- WORK TASK
Return the lines from the line containing "Given: Collapse the" through the last line of the material below, exactly as they appear and with no others.

- DATA PROVIDED
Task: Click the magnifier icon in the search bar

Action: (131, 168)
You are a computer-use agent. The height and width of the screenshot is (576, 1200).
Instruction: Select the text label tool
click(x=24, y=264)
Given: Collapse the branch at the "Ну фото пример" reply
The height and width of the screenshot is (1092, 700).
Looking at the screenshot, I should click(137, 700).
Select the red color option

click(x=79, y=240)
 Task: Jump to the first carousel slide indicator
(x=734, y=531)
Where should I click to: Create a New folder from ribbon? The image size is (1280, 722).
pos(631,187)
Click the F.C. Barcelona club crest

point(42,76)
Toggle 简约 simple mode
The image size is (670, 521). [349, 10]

- RESULT OF THE TASK
Given: Collapse the branch at the "Ну фото пример" reply
The height and width of the screenshot is (1092, 700).
Looking at the screenshot, I should click(137, 700).
Select the red color option

click(x=79, y=240)
 Task: Jump to the first carousel slide indicator
(x=734, y=531)
Where should I click to: Create a New folder from ribbon? The image size is (1280, 722).
pos(631,187)
Click the F.C. Barcelona club crest

point(42,76)
Toggle 简约 simple mode
The image size is (670, 521). [349, 10]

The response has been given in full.